I would love to have some of those!!


----------



## chaddfc (Dec 29, 2009)

Foodstamp said:


> How much was shipping?


around $50


----------



## Lifer374 (Dec 5, 2003)

chaddfc said:


> How much was shipping?


around $50
[/quote]

To Michigan?


----------



## the keeper (Jan 16, 2010)

good choice awsome fish, im lookin to get one myself


----------



## T-wag (May 21, 2009)

i hope not michigan...there is a very bad snow storm occuring right now lol


----------



## black_piranha (Jan 12, 2006)

i'd like to see real pics of these,
that looks photo-shopped lol


----------



## marco (Jan 2, 2003)

pedro has some of the most beautiful fish in the hobby, you will not be dissapointed with what hes gunna give you . CONGRATS


----------



## Buckman (Jan 10, 2007)

black_piranha said:


> i'd like to see real pics of these,
> that looks photo-shopped lol


not photo shopped at all


----------



## Tensa (Jul 28, 2008)

black_piranha said:


> i'd like to see real pics of these,
> that looks photo-shopped lol


here is the thread that shows that exact fish pictured. i was the one who purchased it and i can vouch and say that the pictures in my thread are for sure not photo shopped. here is the link http://www.piranha-fury.com/pfury/index.ph...29&hl=spilo


----------



## Buckman (Jan 10, 2007)

i'm thinking about picking up one of these guys this weekend. how is yours doing AS? does it have alot of personality?


----------



## Tensa (Jul 28, 2008)

Buckman said:


> i'm thinking about picking up one of these guys this weekend. how is yours doing AS? does it have alot of personality?

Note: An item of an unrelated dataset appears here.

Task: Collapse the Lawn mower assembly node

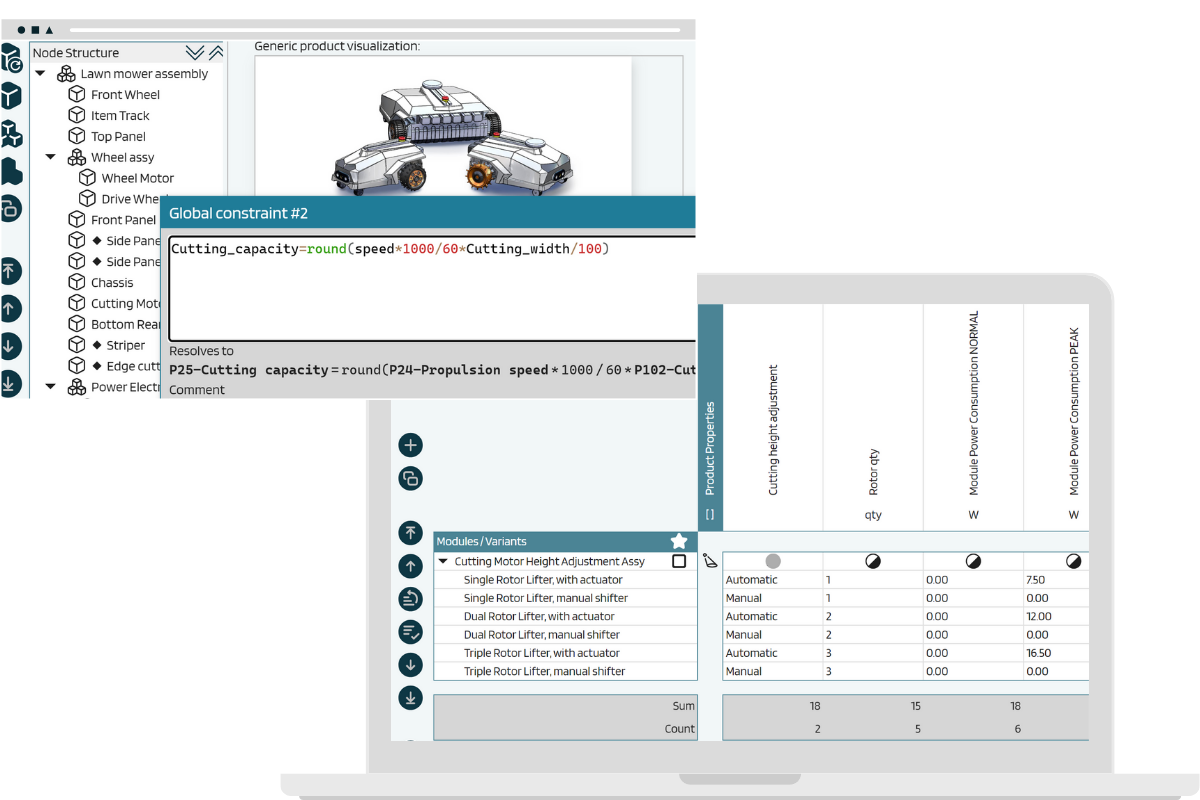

doing great. bites everything and wants to eat my cat.


----------



## Buckman (Jan 10, 2007)

haha awesome! you should take new pics for the pictures section.


----------



## CuzIsaidSo (Oct 13, 2009)

I'm gonna either order one or go get one tomorrow.All the pics on the website are the same fish and Aquascape is about a 3-3 1/2 hour drive from me and gas would be more than the $50 shipping but I would like to see what I'm buying (I don't trust anybody) So anybody that has ordered a Ruby Red from Aquascape let me know how accurate the pics are that are posted. And what do you think I should do Drive or Delivery.


----------



## Tensa (Jul 28, 2008)

its really up to you if you wanna drive or deliver. but the pics on the site are a couple different fish. the first one is the one i bought and i think thats the only one of mine on there so the rest are a different fish. you can compare the picture online to the ones in this thread posted by me but keep in mind my pictures do the fish no justice. they are all camera phone pictures.


----------



## Buckman (Jan 10, 2007)

i'm about 2.5 hours away and i'm driving this weekend.


----------



## jp80911 (Apr 3, 2008)

I don't think Aquascape is open on the weekend, unless you already made appointment with Pedro.


----------



## jp80911 (Apr 3, 2008)

anyway, what's the growth rate for these guys at 2-3"?


----------



## rob51821 (Nov 10, 2009)

brian519 said:


> I'm gonna either order one or go get one tomorrow.All the pics on the website are the same fish and Aquascape is about a 3-3 1/2 hour drive from me and gas would be more than the $50 shipping but I would like to see what I'm buying (I don't trust anybody) So anybody that has ordered a Ruby Red from Aquascape let me know how accurate the pics are that are posted. And what do you think I should do Drive or Delivery.


why dont u just call pedro and ask him to take pics of the best looking ones he has left and send them to u. thats what he did for me. and if u want one thats more active than the others he has u can ask him that too and he will help u out. i kno what u mean though about wanting to see it in person before u buy it


----------



## rob51821 (Nov 10, 2009)

jp80911 said:


> anyway, what's the growth rate for these guys at 2-3"?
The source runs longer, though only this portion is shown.